Вот тварь, — думалось мне, — которая впилась в мое существование и от которой я ни под каким видом отцепиться не могу! Какой-то фатализм тяготеет надо мной относительно Балалайкина — фатализм, восприявший начало еще в то время, когда я верил в искренность и либерализм Ипполита Маркелыча* Удушьева. Я помню: это было лет двадцать тому назад. Я сгорал жаждой подвига, который, по тогдашнему времени, заключался в том, чтоб такую статейку тиснуть, в которой бы не только цензура, но и сам черт ногу переломил. Но прежде нежели приступить к выполнению подвига, нужно было, чтоб кто-нибудь из старых воробьев благословил на него. В то время всех благословлял Удушьев. Его только что откуда-то возвратили, и Москва, в которой он поселился, с благоговейным вниманием прислушивалась к его речениям. Я нарочно поехал в Москву из Петербурга и не без труда добился доступа к Удушьеву. Он принял меня важно: в халате и полулежа в длинном кресле. Это был старик бодрый, громадного роста, несколько тучный и румяный; масса седых кудрей венчала его словно ореолом. В его глазах беспрерывно вспыхивал огонь («я старый крамольник, — говорил он, — хотя сознаюсь, что в настоящее время для крамольничества нет пищи!»), а говорил он плавно, размеренно, начав собеседование важным дактилем и незаметно перейдя в игривый анапест.
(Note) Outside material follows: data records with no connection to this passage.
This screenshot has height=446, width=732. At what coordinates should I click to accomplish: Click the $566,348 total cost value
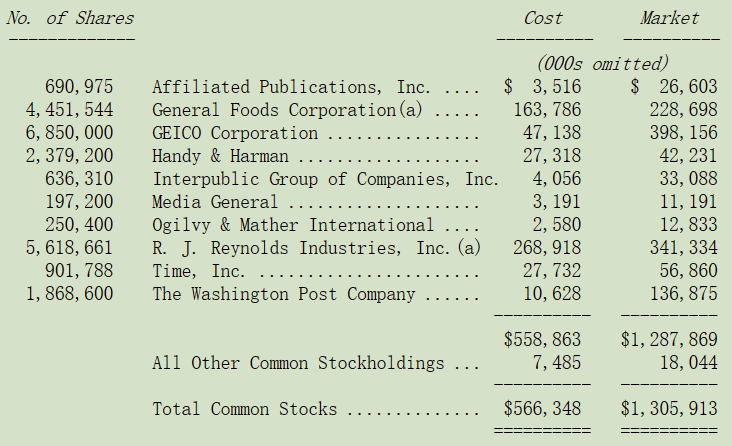pos(542,409)
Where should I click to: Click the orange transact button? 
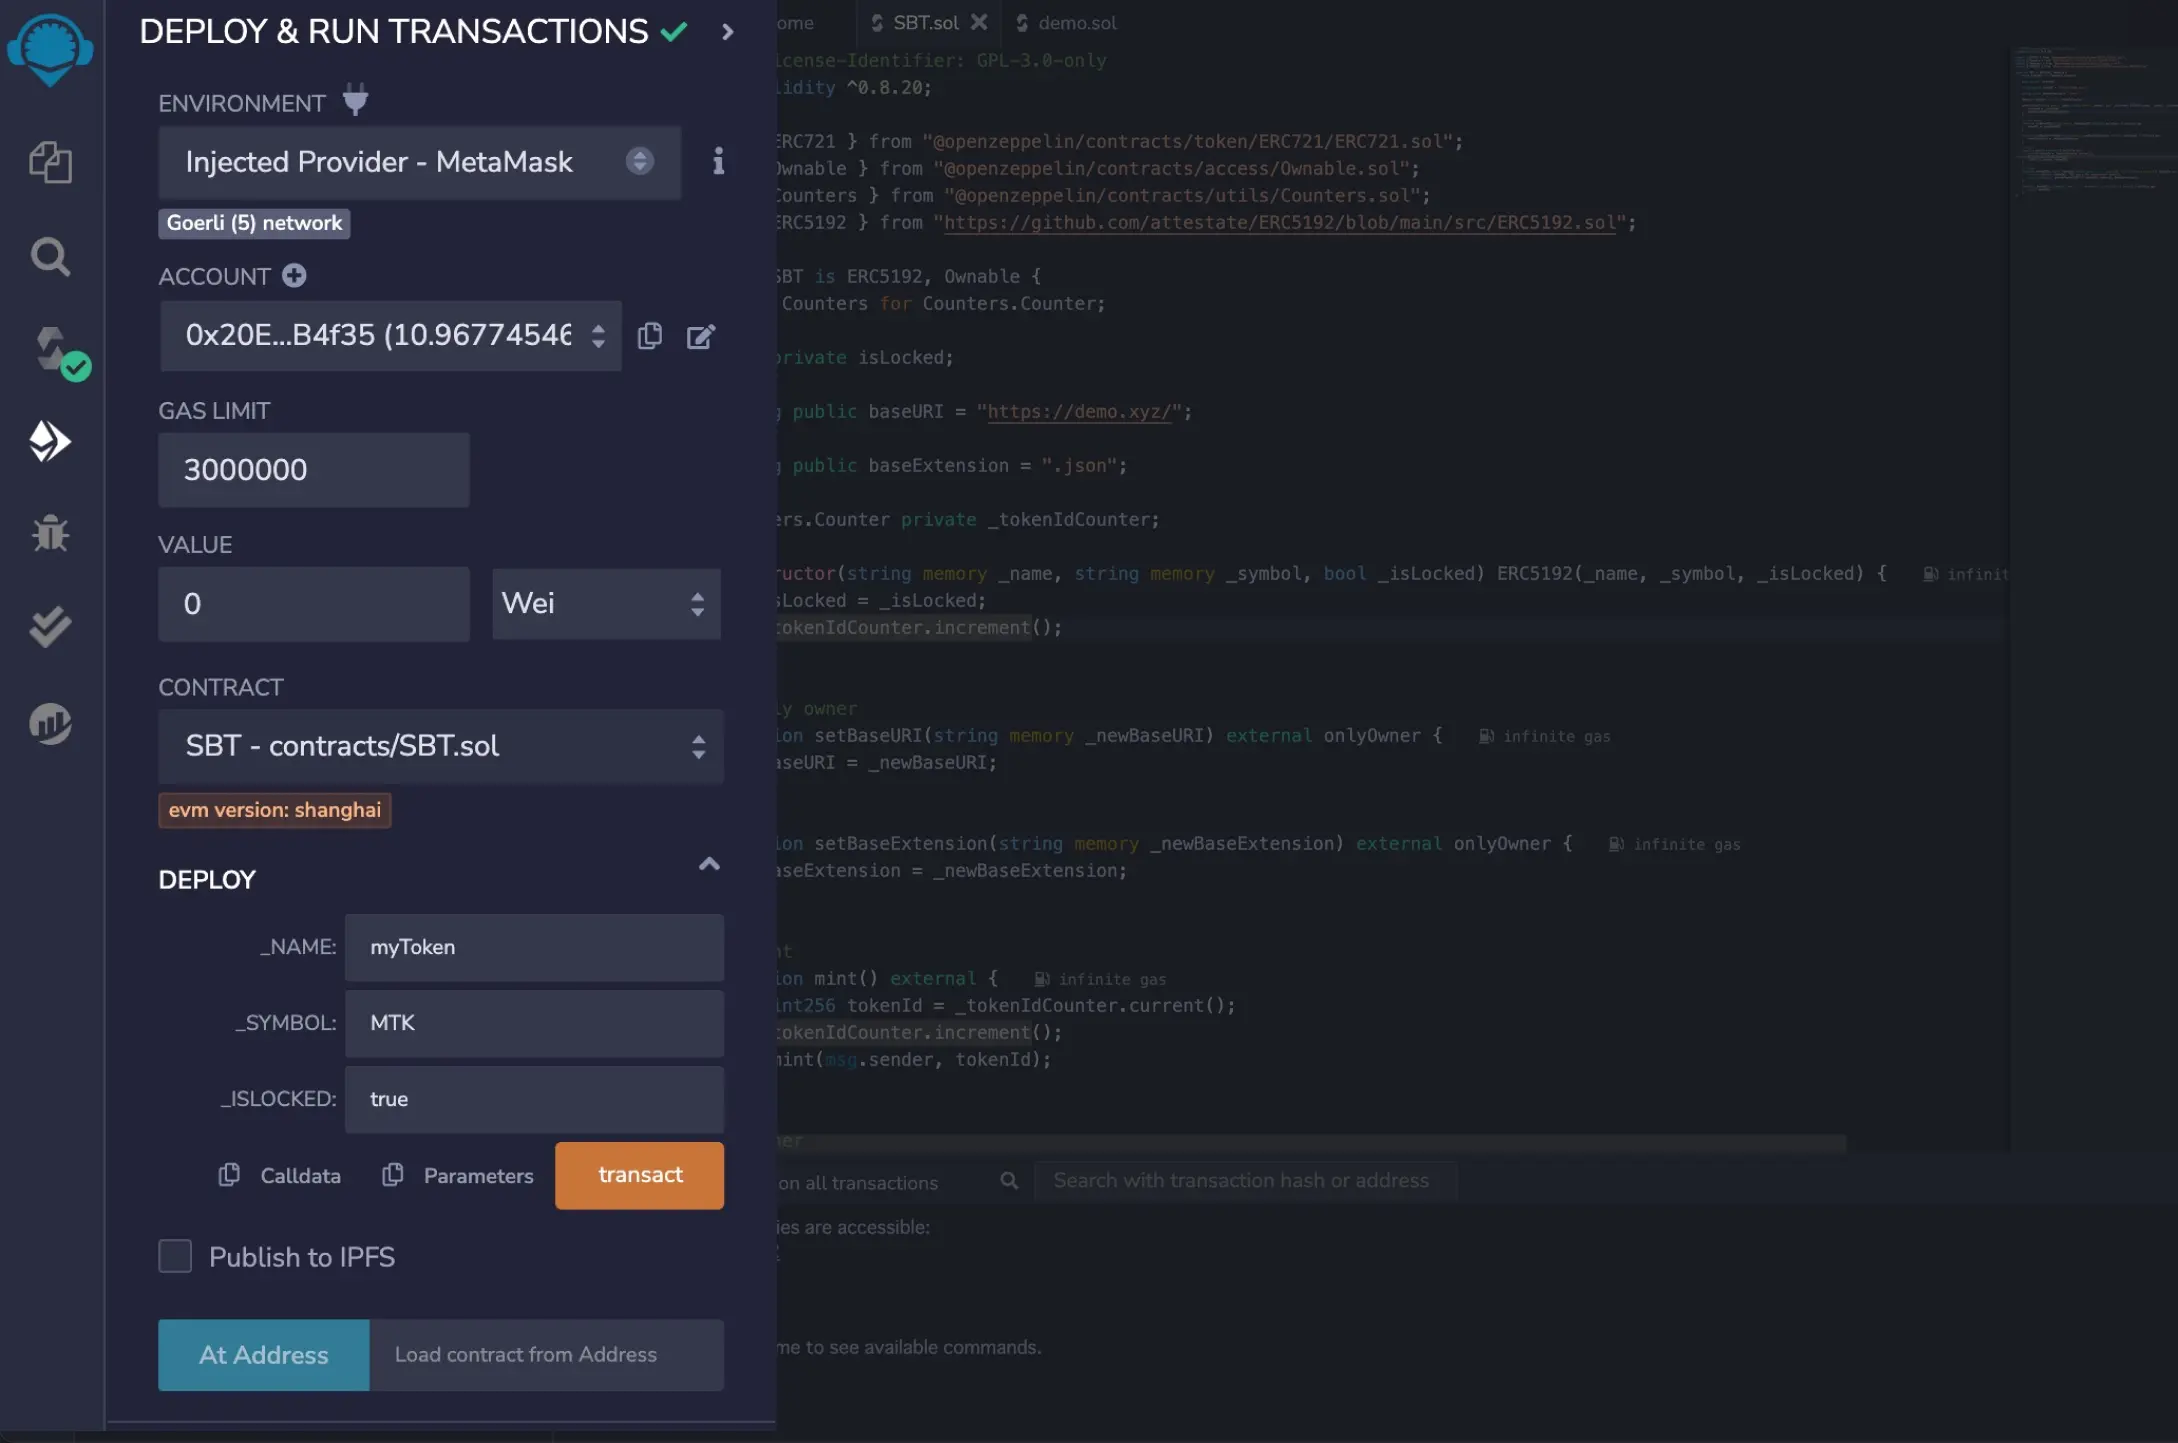pyautogui.click(x=639, y=1175)
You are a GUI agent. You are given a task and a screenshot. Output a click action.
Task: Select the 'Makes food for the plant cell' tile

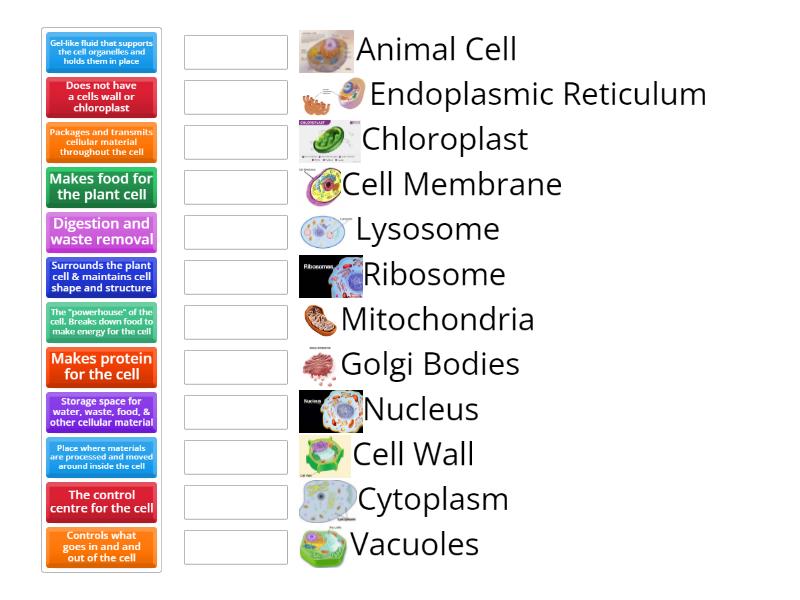tap(100, 188)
Часто ссылался на свой «Взгляд и нечто»* и, чтоб сделать эти ссылки более доступными, подкреплял их цитатами из водевилей Репетилова*. Теперь я понимаю, что в речах его ничего не было, кроме смеси самого обыкновенного риторического лганья с водевильным легкомыслием; но тогда казалось, что это именно и есть язык, приличествующий глубокому убеждению, смягченному привычками благовоспитанности. Странная вещь! этот человек довольно-таки вытерпел, многое видел в жизни, многое мог лично наблюсти — и за всем тем был до того полон отрывками из «Взгляда и нечто», что десятки лет, казалось, прошли мимо, не изменивши ни одной строки в этом загадочном profession de foi[66]. По-видимому, он интересовался и новой русской литературой, но преимущественно театром, причем — такова жизненность репетиловских преданий! — одобрял Ленского и Кони и сдержанно относился к Островскому.
— Островский интересен! — отозвался он, — да… это несомненно: он интересен! но мой почтеннейший друг Михайло Семеныч (актер Щепкин) недаром говорит, что со времени его появления русская сцена пропахла овчинным полушубком!*
Одною из особенностей этого свидания было то, что покуда Удушьев на тысячу ладов перефразировал передо мной свой «Взгляд и нечто», в комнате наянливо копошился не совсем опрятный, но вороватый мальчишка, который делал мне тысячи надоедливых пакостей: с разбегу кидался мне в ноги, карабкался на спинку кресла, в котором я сидел, теребил меня сзади за волосы и проч. И вот, когда началось «благословение», Удушьев, возложив обе руки на мою голову, подозвал к себе и вороватого мальчишку.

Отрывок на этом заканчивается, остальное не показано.